While Ronneberger et al use an input layer that receives an image 572×572×1, network 370 uses a modified input layer that receives the surface images in a different dimension (W×H×K), for example 330×80×271. As explained above, the number of channels K can be relatively high (such as K=271), and neural network 370 just scales the input to further convolutions. Not all channels may contain relevant data, so that—especially for the channels in the non-visible spectra—the filter weights may become substantially zero.
Regarding other scenarios (such as the second scenario), the skilled person can easily replace the UAV by different devices, if needed. In industrial environments, cameras could be mounted to trolleys on bridge cranes or the like. Such cameras can take images from physical objects that are arranged horizontally. Industrial settings allow the installation of cameras that are exactly focused to the objects. Potentially, pre-processing images (such as cutting images, removing overlap etc.) may not be required in such scenarios.
As illustrated on the left side, object modifier 610 uses the quantified properties of the physical object as input information. In the example, modifier 610 receives property value V(x,y) from system 300 (cf.

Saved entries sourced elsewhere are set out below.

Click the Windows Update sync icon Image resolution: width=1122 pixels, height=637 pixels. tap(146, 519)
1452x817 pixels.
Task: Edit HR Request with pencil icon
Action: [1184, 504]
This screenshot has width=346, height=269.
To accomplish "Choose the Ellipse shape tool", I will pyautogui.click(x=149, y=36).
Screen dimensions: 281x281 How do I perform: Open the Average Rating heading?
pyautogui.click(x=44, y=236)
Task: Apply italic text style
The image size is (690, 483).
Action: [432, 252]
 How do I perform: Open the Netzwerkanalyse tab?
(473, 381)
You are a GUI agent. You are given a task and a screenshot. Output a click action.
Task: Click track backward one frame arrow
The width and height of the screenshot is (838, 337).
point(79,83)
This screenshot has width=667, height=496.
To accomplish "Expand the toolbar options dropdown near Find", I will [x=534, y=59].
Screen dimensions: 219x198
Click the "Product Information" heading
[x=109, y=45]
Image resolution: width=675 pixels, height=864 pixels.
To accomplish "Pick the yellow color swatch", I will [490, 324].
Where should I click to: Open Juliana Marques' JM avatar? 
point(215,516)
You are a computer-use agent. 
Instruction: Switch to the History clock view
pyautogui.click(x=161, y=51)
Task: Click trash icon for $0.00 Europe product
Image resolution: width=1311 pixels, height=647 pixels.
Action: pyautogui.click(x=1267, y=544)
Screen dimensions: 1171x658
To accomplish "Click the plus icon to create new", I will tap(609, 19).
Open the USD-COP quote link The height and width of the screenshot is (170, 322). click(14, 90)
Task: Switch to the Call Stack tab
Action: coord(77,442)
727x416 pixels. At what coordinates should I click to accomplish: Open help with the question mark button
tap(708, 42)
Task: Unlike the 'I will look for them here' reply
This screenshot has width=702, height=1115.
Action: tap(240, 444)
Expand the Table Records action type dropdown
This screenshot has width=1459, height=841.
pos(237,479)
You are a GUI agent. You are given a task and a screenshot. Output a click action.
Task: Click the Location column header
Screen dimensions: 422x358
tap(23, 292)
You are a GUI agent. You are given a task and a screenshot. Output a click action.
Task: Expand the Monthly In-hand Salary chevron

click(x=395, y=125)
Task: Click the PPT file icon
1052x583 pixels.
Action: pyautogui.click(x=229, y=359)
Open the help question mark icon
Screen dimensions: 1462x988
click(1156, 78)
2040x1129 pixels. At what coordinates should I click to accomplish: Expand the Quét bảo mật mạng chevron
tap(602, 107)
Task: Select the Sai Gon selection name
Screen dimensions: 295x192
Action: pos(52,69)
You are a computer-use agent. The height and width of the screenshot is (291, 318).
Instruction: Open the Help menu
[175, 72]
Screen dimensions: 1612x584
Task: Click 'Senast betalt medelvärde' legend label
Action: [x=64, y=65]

To give an example for the first scenario, the plants are damaged by fungi at a point with location (X,Y). Actuator 620 can be a machine that applies fungicide to that location. In other setting, actuator 620 removes weed from particular locations, spray chemical compounds etc.
To give an example for the second scenario, a mat can be dirty at a particular point so that the actuator 620 (being a cleaning device) just cleans the dirty part.
The operation of actuator 620 is not limited to a single specific point, its operator can apply measures to substantially all points of the object, with point-specific intensity derived from the property map.
In a receiving step 410, the computer receives surface image 210 with real-world data for physical object 100 with channel data Zk and with position data (x,y), wherein the position data (x,y) of the pixels in the surface image 210 match the positions (X,Y) of surface points 120 within physical object 100.
In a deriving step 420, the computer derives property values V(X,Y) being point-related values, by operating neural network 370, wherein neural network 370 provides at least one feature map Map(1) at the output of at least one convolutional layer Lay(1), the at least one feature map being property map 270 having a pixel dimension (W, H) that corresponds to the pixel dimension (W, H) of the surface image.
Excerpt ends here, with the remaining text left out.